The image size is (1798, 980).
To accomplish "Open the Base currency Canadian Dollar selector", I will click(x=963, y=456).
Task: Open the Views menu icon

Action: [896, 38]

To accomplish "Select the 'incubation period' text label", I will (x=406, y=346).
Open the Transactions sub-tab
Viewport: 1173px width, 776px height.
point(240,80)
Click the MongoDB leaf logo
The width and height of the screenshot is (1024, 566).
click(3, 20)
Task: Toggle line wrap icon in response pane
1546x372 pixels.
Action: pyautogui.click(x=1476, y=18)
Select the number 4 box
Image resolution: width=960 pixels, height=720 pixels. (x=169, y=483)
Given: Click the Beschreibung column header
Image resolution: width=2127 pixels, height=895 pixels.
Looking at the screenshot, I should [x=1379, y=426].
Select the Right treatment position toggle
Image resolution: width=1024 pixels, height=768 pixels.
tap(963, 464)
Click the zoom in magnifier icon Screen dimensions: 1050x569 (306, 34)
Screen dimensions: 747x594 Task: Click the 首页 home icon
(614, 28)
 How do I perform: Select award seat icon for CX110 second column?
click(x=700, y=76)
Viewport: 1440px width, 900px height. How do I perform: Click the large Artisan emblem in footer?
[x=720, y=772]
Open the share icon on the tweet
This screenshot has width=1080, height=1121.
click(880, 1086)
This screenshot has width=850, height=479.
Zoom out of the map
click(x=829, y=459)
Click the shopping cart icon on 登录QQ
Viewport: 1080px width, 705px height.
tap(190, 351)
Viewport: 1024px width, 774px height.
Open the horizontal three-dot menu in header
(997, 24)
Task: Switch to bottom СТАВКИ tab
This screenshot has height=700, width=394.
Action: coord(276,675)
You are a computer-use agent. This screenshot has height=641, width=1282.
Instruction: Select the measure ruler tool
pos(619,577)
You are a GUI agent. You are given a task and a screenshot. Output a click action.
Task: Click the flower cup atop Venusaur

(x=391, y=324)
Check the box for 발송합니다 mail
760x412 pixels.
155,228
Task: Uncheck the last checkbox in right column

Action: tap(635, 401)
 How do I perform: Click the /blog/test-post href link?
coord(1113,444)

========================================

• **What the exercise asks**: Scan the listing above, and wherever a line holds the word "agent", copy it.

• **Answer section**:
You are a computer-use agent. This screenshot has height=641, width=1282.
You are a GUI agent. You are given a task and a screenshot. Output a click action.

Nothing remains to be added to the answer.